There are three aspects to achieving high sustained performance on large-scale CFD applications, in terms of solutions per second. The first is a scalable algorithm, in the sense that the convergence rate does not deteriorate with increasing resolution of the discretization. The second is good per-processor performance, which requires great care for sparse problems on contemporary cache-based microprocessors. The third is a scalable parallel implementation, in the sense that the time-per-iteration does not deteriorate as as some measure of the the computational work per iteration and the number of processors increase in proportion. The pseudo-transient Newton-Krylov-Schwarz (Psi-NKS), method is a reasonable means of achieving high performance on distributed hierarchical memory machines for general nonlinear PDE problems.

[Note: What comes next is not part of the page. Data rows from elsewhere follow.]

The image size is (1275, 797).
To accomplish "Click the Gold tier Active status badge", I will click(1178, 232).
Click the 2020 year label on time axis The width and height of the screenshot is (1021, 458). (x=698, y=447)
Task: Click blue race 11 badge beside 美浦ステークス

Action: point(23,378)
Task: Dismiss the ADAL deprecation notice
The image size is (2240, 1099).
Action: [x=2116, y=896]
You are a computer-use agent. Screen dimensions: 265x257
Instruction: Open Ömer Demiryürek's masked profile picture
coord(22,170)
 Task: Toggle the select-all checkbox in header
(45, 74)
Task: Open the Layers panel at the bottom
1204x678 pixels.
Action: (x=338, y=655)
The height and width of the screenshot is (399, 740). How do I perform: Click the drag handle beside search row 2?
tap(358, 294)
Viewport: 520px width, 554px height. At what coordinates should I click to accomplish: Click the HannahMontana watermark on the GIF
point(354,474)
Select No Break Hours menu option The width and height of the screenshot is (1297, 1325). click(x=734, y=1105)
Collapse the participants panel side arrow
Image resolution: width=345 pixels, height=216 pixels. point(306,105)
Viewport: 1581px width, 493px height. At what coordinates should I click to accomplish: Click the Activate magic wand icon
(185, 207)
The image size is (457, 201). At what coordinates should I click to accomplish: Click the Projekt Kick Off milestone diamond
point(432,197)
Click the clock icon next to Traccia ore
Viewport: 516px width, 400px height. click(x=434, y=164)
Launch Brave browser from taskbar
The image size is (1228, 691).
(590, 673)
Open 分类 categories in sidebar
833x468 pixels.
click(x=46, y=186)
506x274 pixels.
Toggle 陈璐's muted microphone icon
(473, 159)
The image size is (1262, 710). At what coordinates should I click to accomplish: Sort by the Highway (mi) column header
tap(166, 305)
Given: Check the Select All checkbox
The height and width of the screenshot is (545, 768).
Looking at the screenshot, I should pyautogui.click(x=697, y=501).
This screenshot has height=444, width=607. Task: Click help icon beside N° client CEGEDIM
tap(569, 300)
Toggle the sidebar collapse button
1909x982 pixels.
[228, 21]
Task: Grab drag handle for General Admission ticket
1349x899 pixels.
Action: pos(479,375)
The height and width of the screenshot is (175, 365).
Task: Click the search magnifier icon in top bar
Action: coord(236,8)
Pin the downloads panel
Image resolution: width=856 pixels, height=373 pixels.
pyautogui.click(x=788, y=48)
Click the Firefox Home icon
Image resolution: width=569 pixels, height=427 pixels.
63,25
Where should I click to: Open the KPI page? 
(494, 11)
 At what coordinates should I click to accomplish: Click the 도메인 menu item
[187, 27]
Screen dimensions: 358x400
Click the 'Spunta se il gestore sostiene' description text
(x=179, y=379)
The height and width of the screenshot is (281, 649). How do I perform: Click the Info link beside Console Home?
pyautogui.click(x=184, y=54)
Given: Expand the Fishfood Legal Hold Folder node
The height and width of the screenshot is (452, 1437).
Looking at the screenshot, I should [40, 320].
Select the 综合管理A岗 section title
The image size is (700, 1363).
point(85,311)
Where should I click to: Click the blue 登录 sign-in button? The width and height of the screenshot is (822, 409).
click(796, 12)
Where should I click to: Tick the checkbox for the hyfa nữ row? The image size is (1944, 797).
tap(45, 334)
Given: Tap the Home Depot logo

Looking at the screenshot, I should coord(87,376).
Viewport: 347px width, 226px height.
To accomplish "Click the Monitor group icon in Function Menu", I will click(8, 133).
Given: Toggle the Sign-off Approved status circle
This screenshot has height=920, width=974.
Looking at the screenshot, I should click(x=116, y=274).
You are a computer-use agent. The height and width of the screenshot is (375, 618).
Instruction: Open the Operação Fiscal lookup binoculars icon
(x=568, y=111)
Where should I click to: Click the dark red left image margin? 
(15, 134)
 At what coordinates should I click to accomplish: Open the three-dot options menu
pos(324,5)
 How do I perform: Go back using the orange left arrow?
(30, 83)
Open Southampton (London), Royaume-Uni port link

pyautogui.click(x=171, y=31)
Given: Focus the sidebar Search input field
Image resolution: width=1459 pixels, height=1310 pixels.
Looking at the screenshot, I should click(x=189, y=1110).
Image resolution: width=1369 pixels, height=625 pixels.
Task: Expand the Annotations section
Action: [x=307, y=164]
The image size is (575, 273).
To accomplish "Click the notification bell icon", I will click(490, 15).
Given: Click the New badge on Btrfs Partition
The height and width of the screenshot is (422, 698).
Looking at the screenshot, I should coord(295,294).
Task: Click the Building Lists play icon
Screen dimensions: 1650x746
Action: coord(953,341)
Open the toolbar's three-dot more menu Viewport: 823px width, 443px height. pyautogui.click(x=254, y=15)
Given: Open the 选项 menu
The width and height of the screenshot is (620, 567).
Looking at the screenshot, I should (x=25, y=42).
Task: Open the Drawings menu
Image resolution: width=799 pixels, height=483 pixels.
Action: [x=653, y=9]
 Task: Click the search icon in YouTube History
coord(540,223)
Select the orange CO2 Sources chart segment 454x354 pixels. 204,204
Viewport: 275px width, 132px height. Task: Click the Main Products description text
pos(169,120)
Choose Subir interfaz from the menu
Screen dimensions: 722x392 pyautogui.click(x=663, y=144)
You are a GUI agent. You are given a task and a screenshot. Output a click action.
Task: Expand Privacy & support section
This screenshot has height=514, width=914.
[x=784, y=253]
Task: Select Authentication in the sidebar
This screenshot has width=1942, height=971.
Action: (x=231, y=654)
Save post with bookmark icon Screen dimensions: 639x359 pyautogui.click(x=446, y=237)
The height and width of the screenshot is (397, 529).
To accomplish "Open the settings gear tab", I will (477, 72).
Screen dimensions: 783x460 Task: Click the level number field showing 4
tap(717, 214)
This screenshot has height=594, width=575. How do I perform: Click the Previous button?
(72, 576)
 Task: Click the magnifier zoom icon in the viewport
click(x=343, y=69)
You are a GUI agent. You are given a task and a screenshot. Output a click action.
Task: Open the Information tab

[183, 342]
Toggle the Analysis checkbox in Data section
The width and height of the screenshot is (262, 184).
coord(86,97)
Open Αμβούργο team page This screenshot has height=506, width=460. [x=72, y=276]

Convergence rate can be controlled by either time-step size or the addition of a coarse grid. The the memory-bandwidth limit (a more realistic measure of achievable performance than peak floating-point for sparse problems). Finally, on any architecture with a sufficiently rich interconnection network, Psi-NKS leads to good per-iteration scalability, as argued from a simple analytical models and verified by numerical experiments. We illustrate these claims within the context of an "applications grade" general purpose computational fluid dynamics code, which has been ported to several of the world's most powerful machines.